Classical economics, Adam Smith, and free market forces – all wonderful concepts and very efficient and practical methods of managing our micro marketplace activities.

Except – except that in this natural world the ultimate progression is that the weak eventually fall by the wayside and the strong ultimately accumulate all the wealth. It is a game of Monopoly played large and as anyone who has played Monopoly knows, it is no fun to play once someone else controls all the hotels on Boardwalk and Park Place.

Are those opposing a hike in the minimum wage suggesting that the obscene pay packages of many, if not most, of America’s top companies are the result of free market forces? Hardly, they are the result of networked boards, good old boy networks, greedy contracts of these executives, and the impotence of the finely divided stockholders who have little ability to coalesce into an effective opposing force. Do they think that there are not capable managers in America who could competently run any American company and happily subsist on a salary of half a million or less? These overpaid execs are not there out of a fair market competition – they are there because of a system that is skewed in their favor.

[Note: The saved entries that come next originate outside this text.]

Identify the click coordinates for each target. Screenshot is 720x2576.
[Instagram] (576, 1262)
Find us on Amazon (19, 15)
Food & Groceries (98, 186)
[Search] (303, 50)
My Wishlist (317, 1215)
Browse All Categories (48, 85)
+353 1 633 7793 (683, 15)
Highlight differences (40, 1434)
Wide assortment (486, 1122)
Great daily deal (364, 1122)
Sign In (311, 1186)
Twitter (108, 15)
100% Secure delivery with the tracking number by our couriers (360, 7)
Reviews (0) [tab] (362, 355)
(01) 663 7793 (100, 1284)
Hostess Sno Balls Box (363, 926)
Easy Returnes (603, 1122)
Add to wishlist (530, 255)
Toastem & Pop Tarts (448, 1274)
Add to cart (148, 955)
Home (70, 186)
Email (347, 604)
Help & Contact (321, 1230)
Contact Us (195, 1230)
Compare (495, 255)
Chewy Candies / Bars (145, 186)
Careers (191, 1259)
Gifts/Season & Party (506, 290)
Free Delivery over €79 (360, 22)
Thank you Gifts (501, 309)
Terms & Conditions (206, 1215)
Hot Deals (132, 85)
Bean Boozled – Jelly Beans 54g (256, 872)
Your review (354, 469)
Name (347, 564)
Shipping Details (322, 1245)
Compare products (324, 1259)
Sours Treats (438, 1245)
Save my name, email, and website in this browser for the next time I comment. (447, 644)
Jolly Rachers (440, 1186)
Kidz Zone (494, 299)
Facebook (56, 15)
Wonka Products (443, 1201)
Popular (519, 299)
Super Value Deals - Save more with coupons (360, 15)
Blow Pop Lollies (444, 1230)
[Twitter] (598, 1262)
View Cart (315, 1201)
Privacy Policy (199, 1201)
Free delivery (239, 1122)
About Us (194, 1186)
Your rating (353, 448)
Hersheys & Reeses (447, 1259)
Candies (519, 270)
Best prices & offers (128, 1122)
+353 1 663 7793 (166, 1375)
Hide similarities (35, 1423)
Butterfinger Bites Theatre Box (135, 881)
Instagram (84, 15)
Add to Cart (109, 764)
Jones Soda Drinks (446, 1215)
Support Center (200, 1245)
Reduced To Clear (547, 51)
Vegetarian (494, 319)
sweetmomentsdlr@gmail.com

Is the ratio of remuneration between a nurse and a physician, or a lawyer and a paralegal based on market forces? – Not a chance. Is the value of a business executive or engineer that much greater than a high school teacher or a social worker?

As to minimum wages – there is half the planet that exists on less than two dollars a day. Certainly there are millions who would gladly take jobs in America for a fraction of the minimum wage. Note the effect a flood of illegal Hispanics has had on construction industry wages.

The minimum wage is a contract with ourselves, an agreement within our larger community that anyone who exchanges his/her work for pay should at least get enough to sustain himself/herself above poverty. This is not free market – it is compassionate and Christian values.

When we take the obsession with free markets and free trade to the extreme, we are essentially saying let the raw rules of nature, survival of the fittest, trump human compassion.

There are other models in the world – we are so hysterical when “socialism” is even slightly inferred that we may fail to see the advantages of community policy that results in a more egalitarian, democratic, fair and compassionate society. Otherwise we will only continue this slide towards a bipolar society, a widening gulf between rich and poor – and eventually the seeds of social unrest. And this is not the American promise.